# Maintaining Attention



## Teffy (Jul 4, 2010)

So, I've never had trouble with maintaining Buffy's eyes on me until now. I don't know if it's because I've been doing a lot of agility or what, but last week at the fun match...she barely looked at me and was oh-so-loosey goosey....everywhere as a matter of fact.

How do you train your dog to stay focused on you?

I've jackpot treated, made strange sounds, change direction, use the 'watch' word...

Of course I'm panicking cuz I stupidly signed up for two trials in a few weeks.:banghead:


----------



## JE-UK (Mar 10, 2010)

Time and experience :smile:.

We took ours to a demo our club put on the other week, and he did three runs flawlessly, only to fall apart on the fourth. My S.O. was running him, and halfway through the course you could see the thought strike him ... "hey, where's mom?????". He completely blew off my S.O. and went hunting me through the crowd. 

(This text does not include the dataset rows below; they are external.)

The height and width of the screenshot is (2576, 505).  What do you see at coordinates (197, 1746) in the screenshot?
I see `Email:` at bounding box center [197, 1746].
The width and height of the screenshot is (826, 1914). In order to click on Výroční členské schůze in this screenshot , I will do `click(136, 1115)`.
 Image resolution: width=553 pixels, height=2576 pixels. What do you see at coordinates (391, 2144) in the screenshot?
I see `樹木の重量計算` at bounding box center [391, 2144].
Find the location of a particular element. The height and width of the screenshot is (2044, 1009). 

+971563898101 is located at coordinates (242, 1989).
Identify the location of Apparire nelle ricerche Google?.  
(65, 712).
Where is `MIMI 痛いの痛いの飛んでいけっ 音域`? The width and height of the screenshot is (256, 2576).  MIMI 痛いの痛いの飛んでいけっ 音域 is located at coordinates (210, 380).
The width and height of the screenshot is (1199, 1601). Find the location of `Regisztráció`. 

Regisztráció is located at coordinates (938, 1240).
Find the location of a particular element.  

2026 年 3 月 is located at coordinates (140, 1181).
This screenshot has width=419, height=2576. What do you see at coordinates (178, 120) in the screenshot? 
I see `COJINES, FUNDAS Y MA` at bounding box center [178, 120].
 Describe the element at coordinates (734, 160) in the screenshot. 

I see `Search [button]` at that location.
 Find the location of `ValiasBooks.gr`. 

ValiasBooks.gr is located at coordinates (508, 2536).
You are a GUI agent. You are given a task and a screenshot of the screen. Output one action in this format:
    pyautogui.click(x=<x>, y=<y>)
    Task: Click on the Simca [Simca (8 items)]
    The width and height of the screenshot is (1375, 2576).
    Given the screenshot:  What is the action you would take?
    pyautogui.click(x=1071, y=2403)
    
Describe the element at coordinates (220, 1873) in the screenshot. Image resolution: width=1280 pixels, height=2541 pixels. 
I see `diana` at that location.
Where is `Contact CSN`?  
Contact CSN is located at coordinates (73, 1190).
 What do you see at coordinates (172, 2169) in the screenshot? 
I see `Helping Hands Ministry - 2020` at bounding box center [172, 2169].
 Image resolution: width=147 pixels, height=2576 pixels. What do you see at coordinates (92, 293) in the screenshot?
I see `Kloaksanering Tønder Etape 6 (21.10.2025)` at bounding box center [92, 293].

It's overwhelming at first, the noise and excitement and the other dogs, but she'll get there.


----------



## Rocketagility (Apr 27, 2010)

Try not taking the dog ot of his crate to early when my spoo was young if I brought him out too soon, he would loose focus. but if I went strat from crate to startline we would Q.


----------



## Teffy (Jul 4, 2010)

A couple of weeks ago, Buffy got two legs of her RE, 99/100 High in Class for both!!! Yippeeeee! My instructor said that I get too nervous and so she sniffs...so I got to the venue early, sat around, walked around, breathed...and tadaa....she only did a quick sniff once! Thanks for your input!


----------